From the data below, return each line in which the string "computer" is found.

*** Supplied information

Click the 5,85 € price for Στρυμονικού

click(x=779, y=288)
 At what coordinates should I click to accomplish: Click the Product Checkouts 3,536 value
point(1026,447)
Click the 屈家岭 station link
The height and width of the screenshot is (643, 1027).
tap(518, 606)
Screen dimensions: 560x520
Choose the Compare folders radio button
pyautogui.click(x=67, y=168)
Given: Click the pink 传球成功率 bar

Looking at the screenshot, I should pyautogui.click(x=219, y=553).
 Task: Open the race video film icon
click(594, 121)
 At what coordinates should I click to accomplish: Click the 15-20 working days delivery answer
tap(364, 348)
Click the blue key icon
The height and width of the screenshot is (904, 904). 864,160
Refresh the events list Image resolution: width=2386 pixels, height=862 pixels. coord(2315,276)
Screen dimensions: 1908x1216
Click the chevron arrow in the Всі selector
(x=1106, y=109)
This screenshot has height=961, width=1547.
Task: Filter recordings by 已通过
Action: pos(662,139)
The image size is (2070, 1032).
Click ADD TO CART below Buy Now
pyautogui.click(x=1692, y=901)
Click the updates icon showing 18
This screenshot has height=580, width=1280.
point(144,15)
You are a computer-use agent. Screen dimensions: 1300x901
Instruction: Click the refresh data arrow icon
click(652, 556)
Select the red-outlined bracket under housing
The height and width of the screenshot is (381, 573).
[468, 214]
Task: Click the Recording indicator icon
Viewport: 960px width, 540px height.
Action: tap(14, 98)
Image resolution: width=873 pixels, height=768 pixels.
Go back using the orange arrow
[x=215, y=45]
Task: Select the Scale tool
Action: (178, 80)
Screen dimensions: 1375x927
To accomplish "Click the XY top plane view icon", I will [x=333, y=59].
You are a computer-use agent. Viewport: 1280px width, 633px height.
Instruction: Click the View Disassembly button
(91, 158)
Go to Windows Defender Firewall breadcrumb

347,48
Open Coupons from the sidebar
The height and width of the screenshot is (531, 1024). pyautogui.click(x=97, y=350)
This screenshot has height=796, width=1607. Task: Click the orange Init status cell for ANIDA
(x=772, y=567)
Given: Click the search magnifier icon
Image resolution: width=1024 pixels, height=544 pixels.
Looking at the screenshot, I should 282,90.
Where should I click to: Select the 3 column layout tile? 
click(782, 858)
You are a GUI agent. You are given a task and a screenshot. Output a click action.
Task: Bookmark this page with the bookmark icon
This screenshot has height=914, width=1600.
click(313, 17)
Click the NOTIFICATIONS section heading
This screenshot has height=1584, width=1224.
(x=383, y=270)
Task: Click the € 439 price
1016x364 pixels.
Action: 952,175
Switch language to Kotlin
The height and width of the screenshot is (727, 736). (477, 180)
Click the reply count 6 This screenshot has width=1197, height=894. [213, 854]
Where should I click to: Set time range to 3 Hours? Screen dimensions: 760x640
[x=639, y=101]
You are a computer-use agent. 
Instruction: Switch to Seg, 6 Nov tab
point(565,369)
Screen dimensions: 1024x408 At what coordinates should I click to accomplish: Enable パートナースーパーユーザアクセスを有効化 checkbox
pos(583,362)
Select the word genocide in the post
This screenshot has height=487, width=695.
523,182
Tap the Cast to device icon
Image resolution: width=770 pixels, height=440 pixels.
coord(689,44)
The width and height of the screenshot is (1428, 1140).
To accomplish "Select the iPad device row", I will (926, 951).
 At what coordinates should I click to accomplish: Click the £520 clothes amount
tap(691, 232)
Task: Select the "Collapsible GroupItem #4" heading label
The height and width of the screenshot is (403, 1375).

******

Answer area —
You are a computer-use agent. Screen dimensions: 1300x901
You are a computer-use agent. Viewport: 1280px width, 633px height.
You are a computer-use agent. 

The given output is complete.